■ INSTRUCTIONS FOR THE TASK:
Reproduce verbatim the lines of the records below, starting at the line that contains "Click the 결제금액" and ending at the last line of the records.

■ THE INPUT:
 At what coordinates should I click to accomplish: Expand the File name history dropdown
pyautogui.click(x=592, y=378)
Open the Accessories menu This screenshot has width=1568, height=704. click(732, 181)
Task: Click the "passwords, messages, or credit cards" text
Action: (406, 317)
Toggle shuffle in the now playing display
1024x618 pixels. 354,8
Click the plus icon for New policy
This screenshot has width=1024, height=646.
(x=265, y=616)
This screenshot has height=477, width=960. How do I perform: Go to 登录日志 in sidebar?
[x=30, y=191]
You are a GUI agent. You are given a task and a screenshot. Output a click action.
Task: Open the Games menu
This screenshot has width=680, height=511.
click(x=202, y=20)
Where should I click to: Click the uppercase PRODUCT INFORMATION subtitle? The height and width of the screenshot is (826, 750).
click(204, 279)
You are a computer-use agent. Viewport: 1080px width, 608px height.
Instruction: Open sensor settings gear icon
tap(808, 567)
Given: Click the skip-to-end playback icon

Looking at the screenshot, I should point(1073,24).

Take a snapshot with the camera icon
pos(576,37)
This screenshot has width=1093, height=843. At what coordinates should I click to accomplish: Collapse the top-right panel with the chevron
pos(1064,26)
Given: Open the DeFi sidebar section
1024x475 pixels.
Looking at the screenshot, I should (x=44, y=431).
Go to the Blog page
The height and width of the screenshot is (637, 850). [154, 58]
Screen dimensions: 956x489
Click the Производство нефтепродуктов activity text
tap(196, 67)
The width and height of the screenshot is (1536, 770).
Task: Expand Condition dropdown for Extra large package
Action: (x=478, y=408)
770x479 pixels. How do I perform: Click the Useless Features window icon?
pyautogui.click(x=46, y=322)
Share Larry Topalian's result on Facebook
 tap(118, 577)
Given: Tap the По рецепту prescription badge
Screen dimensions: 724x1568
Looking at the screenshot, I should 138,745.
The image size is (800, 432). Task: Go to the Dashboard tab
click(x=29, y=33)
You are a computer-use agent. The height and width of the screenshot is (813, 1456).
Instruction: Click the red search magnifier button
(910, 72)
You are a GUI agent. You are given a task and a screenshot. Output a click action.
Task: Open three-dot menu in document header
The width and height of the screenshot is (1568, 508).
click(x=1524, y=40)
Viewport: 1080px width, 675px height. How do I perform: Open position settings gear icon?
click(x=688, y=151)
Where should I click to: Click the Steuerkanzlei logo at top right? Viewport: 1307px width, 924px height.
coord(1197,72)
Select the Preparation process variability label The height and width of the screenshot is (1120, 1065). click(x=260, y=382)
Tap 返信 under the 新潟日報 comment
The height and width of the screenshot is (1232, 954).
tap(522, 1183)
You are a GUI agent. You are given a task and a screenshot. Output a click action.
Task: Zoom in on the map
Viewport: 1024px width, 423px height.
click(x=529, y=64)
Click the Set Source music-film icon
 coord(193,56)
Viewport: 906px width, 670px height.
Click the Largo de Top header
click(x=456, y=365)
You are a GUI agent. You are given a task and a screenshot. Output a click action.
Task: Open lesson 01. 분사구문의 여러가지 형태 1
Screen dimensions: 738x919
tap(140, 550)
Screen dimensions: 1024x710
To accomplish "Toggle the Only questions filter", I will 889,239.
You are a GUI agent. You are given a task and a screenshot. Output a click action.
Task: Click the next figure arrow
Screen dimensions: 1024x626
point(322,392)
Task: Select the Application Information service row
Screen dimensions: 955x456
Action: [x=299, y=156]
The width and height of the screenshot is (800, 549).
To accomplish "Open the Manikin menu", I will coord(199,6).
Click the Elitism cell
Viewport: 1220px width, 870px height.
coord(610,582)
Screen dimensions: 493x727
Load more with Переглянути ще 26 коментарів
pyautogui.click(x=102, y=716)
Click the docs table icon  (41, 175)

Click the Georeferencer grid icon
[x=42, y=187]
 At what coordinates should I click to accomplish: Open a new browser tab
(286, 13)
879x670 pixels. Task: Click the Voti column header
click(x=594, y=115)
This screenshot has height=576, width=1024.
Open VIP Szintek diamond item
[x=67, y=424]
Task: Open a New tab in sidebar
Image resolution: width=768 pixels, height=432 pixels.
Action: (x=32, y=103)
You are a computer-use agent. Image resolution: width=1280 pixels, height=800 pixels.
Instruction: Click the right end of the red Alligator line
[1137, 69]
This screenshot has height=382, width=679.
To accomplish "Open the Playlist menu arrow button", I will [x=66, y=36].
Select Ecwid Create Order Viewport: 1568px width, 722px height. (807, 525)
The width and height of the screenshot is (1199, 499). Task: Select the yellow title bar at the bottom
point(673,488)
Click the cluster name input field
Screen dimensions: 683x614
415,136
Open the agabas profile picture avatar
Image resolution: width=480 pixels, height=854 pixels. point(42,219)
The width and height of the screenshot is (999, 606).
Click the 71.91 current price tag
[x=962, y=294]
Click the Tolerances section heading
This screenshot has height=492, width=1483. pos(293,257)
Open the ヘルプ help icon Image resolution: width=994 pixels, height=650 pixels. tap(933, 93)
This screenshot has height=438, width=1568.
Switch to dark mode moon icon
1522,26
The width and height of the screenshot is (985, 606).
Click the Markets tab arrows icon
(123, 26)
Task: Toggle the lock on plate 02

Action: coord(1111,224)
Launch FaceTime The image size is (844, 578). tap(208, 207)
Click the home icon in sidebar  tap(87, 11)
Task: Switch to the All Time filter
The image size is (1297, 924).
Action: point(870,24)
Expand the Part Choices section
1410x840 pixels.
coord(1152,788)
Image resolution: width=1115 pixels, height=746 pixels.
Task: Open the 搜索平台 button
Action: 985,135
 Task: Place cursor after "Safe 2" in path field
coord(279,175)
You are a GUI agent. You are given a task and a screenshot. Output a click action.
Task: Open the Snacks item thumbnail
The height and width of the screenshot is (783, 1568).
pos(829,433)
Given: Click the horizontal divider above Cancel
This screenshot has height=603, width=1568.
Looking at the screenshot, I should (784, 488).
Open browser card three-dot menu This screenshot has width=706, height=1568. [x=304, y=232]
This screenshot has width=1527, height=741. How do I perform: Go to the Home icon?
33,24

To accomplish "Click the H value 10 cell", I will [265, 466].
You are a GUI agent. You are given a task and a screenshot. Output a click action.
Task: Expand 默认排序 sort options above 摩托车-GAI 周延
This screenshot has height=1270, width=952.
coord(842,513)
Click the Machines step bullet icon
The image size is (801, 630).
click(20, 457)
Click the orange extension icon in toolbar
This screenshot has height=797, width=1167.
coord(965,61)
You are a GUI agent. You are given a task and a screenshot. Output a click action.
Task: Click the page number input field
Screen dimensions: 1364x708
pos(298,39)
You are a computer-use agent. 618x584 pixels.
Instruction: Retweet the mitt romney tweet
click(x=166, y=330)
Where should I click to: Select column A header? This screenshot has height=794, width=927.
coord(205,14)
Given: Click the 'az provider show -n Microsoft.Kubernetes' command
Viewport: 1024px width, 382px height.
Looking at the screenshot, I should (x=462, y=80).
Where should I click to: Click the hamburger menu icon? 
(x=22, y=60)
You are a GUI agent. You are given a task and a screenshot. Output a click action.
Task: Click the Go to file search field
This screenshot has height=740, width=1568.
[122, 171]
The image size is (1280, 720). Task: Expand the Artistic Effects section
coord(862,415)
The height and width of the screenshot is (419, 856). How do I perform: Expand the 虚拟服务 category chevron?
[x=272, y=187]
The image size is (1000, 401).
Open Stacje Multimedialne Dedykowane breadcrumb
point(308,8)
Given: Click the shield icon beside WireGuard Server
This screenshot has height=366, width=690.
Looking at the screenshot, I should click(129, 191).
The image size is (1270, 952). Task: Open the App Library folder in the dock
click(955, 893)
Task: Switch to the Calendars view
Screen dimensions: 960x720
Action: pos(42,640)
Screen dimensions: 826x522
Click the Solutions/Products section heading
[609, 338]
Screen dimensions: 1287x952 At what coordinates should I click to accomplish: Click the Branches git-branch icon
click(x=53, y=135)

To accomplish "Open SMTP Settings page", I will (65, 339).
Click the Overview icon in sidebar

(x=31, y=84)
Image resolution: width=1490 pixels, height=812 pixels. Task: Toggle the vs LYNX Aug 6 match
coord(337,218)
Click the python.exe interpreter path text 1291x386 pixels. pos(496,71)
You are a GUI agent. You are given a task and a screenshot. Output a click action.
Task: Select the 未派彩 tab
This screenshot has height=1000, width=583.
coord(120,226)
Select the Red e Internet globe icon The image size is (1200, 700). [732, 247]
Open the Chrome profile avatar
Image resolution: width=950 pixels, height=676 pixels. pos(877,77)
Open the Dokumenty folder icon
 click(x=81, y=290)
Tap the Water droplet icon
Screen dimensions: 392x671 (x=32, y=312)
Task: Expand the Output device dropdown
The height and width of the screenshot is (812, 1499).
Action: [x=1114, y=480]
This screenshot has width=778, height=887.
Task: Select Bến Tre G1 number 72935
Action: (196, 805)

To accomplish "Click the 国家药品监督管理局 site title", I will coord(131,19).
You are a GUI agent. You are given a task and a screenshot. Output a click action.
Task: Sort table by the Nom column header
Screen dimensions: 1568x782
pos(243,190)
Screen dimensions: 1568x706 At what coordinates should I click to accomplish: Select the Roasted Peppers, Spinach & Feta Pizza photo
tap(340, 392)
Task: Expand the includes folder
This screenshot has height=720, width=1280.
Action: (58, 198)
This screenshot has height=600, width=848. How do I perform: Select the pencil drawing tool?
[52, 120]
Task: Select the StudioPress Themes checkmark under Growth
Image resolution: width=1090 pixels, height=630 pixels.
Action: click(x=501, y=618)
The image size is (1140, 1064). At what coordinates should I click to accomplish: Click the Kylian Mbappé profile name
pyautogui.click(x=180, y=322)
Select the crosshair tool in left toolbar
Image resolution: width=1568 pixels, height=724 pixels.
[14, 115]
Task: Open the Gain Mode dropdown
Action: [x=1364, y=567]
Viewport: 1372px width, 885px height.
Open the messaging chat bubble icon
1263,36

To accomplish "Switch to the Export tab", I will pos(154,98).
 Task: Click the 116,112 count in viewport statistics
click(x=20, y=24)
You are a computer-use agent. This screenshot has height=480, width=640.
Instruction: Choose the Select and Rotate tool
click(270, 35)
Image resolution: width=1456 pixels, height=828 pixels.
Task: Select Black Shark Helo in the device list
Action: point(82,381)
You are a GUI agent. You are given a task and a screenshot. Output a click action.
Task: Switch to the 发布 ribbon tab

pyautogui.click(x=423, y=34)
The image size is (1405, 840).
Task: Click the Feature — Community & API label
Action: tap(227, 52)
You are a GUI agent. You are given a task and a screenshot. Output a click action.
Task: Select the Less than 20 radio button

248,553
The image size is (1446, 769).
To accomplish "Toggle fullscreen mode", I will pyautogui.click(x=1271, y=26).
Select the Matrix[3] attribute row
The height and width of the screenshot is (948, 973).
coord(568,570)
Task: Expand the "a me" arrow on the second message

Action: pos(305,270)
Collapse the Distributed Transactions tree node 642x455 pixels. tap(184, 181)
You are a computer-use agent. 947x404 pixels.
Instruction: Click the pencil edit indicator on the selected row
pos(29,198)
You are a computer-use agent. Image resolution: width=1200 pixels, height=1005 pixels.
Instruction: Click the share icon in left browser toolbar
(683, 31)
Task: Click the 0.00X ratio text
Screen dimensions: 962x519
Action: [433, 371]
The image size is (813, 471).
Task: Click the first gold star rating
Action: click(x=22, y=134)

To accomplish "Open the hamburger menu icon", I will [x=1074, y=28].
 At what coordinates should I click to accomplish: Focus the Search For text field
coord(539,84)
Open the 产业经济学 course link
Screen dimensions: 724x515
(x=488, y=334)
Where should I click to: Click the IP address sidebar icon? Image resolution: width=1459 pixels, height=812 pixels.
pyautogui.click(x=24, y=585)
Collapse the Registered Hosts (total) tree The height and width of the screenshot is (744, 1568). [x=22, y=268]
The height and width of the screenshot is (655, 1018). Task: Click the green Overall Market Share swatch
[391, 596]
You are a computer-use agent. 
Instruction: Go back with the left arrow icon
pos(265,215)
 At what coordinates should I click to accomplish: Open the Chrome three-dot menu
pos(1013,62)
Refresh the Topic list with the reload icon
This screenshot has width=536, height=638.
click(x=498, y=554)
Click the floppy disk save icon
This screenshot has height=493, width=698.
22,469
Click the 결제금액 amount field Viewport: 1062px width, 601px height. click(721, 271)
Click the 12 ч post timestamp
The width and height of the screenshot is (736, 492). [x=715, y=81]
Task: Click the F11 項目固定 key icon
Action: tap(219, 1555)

■ REPLY:
Click the 결제금액 amount field Viewport: 1062px width, 601px height. click(721, 271)
Click the 12 ч post timestamp
The width and height of the screenshot is (736, 492). [x=715, y=81]
Task: Click the F11 項目固定 key icon
Action: tap(219, 1555)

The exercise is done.